Each player takes the player mat, acton pawns, upkeep markers, and victory point marker in their chosen color and 40 cash. They also take a random clothing type token, which will define their trend specialty for the game, and the starting design cards that go with that token. Then the remaining design cards are shuffled and placed on the board. The building, contract, employee and design markets are filled with cards from their associated decks, location 9 is set up with its tokens, and the calendar marker placed on round I. Then play begins.
The game is played in rounds of different types: Working Rounds and Exhibition Rounds. During the Working Rounds, players first take turns placing their action pawns on the board, but they don’t take the actions until all of the pawns have been placed. Then players go through the board from Location 1 to 9 in order, with each player taking their actions in the order their pawns appear at those locations.
Location 1 allows players to take a loan. Locations 2-4 are where players add contracts, buildings and employees to their empire. Buildings will have an up-front cost and both buildings and employees have an ongoing cost during each upkeep phase. Location 5 is where players take new designs. Locations 6-8 allow players to purchase the supplies to make their designs. And Location 9 has a few bonus resources.
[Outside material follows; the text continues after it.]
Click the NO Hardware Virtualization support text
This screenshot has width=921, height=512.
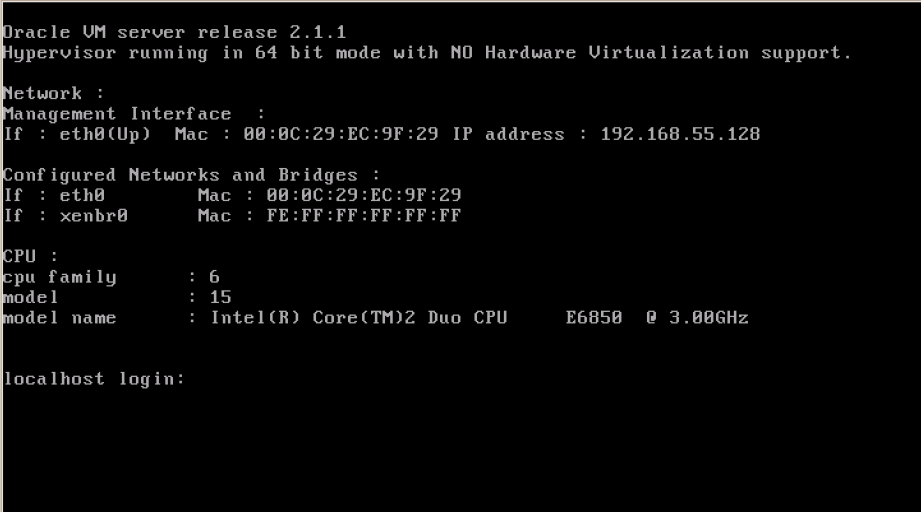[x=651, y=53]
Following the action phase, players have a chance to upgrade one of their buildings and/or employees — this will have an immediate cost and an ongoing upkeep, but will give the player some additional benefits. Then there is an upkeep phase where players must pay employees, pay upkeep, and may collect various benefits from their employees and buildings. After two Working Rounds, there is an Exhibition Round.
During the Exhibition round, players first turn in any prestige tokens for points at an exchange rate based on player count. Then they choose which designs they’ll present in the show – these all must be the same style (which is indicated by the background color of the card and an icon), and they must have the materials shown on each card in order to make it. Players then assess the collections and tokens they’ve accumulated during the previous two working rounds based on that show’s criteria, which can include quality, PR, trend, and number of pieces — taking prestige tokens for any categories they win or place in, according to player count. At the end of the exhibition, players sell the collections they showed, discard all of their tokens (except prestige) and go through another upkeep phase.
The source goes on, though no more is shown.